Waria dan Stigma yang Membawa Kematian

Suatu sore di bulan Oktober lalu, shelter Yayasan Kebaya di Yogyakarta menerima seorang transpuan asal Medan, Sumatera Utara, yang tampil mengejutkan. Hanya berselang beberapa jam, transpuan yang berprofesi sebagai pengamen itu meninggal dunia. Seolah ia tahu, selepas petualangan mengamen di berbagai kota di Sumatera dan Jawa, perempuan transgender ini ingin mati di tempat yang bisa menjaga jenazahnya dengan baik.

Mami Vinolia yang juga seorang transgender merupakan Ketua Yayasan Kebaya. Tidak semua transpuan yang meninggal di Yayasan Kebaya adalah orang-orang yang dikenal organisasi ini.

Vinolia, Ketua Yayasan Kebaya Yogyakarta.  (Foto: Dermaga Pribadi)

Vinolia, Ketua Yayasan Kebaya Yogyakarta. (Foto: Dermaga Pribadi)
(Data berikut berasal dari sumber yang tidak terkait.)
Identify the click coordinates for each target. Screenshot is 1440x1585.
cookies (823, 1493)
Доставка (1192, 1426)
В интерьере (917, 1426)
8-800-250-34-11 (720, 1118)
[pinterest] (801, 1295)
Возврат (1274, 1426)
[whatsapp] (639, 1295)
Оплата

“Ada waria meninggal yang belum pernah ke Kebaya. Toh Belakangan diketahui orang itu adalah bawahan teman-teman Kebaya. Entah kita menginginkannya atau tidak cukup Ya, kami berbicara bahasa Jawa cukup, kami juga menjaganya. Meski terkadang kamu tidak mengetahuinya, TIDAK pernah ke Kebaya,” kata Vinolia kepada KILAT NUSANTARA.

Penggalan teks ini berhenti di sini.